Learn the principals of scaling the Open edX Learning Management System, growing from a single-server evaluation-only installation to a production always-up instance with thousands of concurrent users.

Summary

Updated April 14, 2022 for the Open edX Maple release.

This article provides a common-sense road map for scaling your Open edX platform while minimizing costs and complexity. You can follow the links in this article to my detailed how-to technical tutorials for scaling each of the major steps I outline here.

Tutor installs and deploys the entire Open edX platform as Docker containers running on a single AWS EC2 instance, which is fine for projects intended for a few hundred active users. If you expect more than that however, or if you anticipate circumstances that will result in a high percentage of concurrent users such as midterm exams or a common project for example, then you might need to scale your platform.

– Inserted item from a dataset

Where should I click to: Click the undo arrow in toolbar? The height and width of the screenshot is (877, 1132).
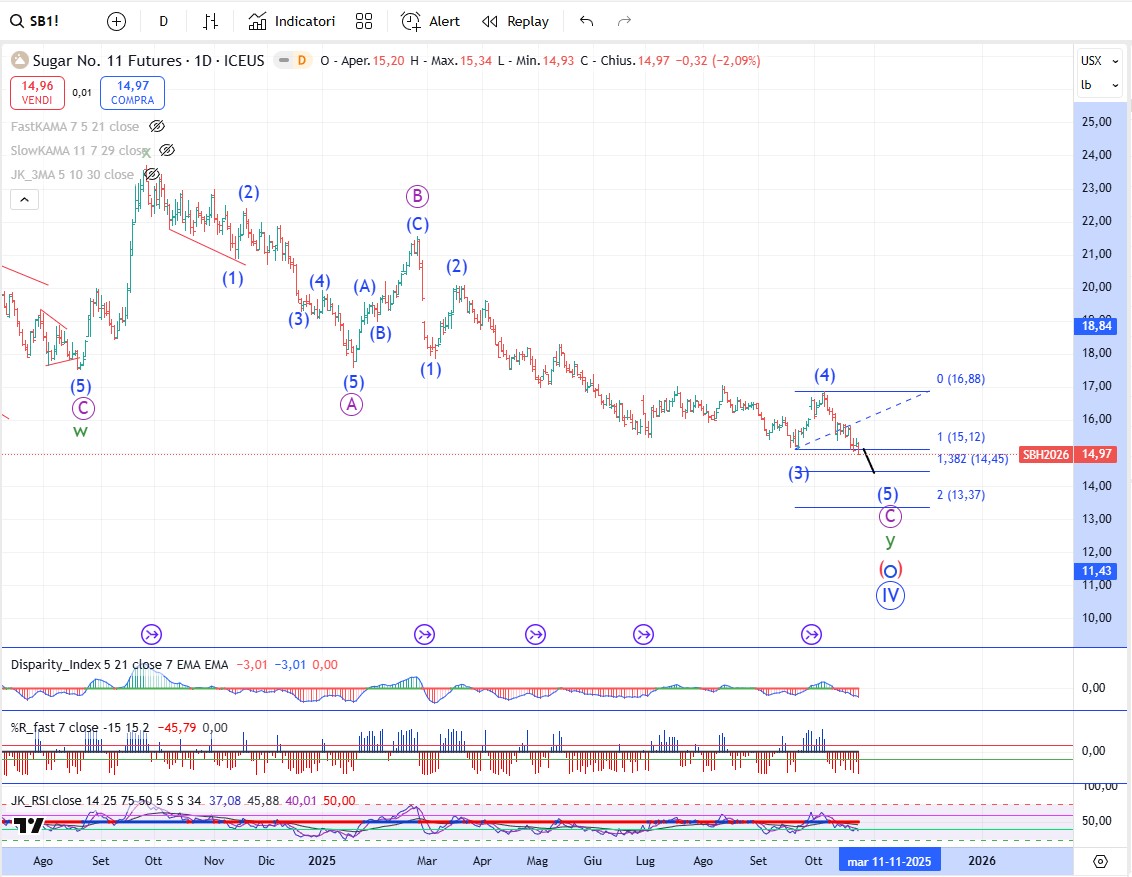587,21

If you are hosting your platform on Amazon Web Services (AWS) then you definitely have all of the tools you’ll need to scale your platform to any demand scenario.

Note

I recently open-sourced the automation tools that I use for scaling Tutor installations, which you’ll find here, “Cookiecutter Open edX Devops“. You can use this Cookiecutter to build your own set of fully automated AWS infrastructure service tools, completely documented and pre-configured to follow all of the recommendations that you find in this collection of articles on scaling Open edX.

The diagram below presents a helicopter view of a long-term scaling strategy that you can phase in over time, and which is only marginally more complex to manage than the original single-server implementation.  This strategy features horizontally-scaled app servers while isolating each of the largest data subsystems into dedicated vertically-scaled environments. Maintaining the platform is only marginally more complex than that of a single-server installation: the native Ansible edx-platform upgrade utilities still work but they’ll require that you provide an additional setup file named server-vars.yml.

The diagram is mostly self-explanatory, but I’ll add a few points. First, you are limited to using only one application server until you have migrated all four types of data from your existing single-server environment. That is, you’ll first need to migrate MySQL, Mongo, Memcached, and instructor data that is stored on the Ubuntu file system such as pdf documents and images. You should not underestimate the scale of each of these tasks individually. If you’re just getting started with scaling then be aware that you have a lot of work ahead of you before you can realistically begin to think about application load balancing and horizontal scaling.

Second, notice that I place all EC2 instances in the same AWS Availability Zone, which might be slightly controversial. My rationale for this is that the platform depends on all of these servers being available at any given point in time. Thus, there’s no tangible benefit to placing any server outside of whatever availability zone you’ve chosen as your “common” availability zone. Meanwhile, I worry about LAN performance between servers in any cases where they are not running on the same backbone as would be the case if you straddled availability zones.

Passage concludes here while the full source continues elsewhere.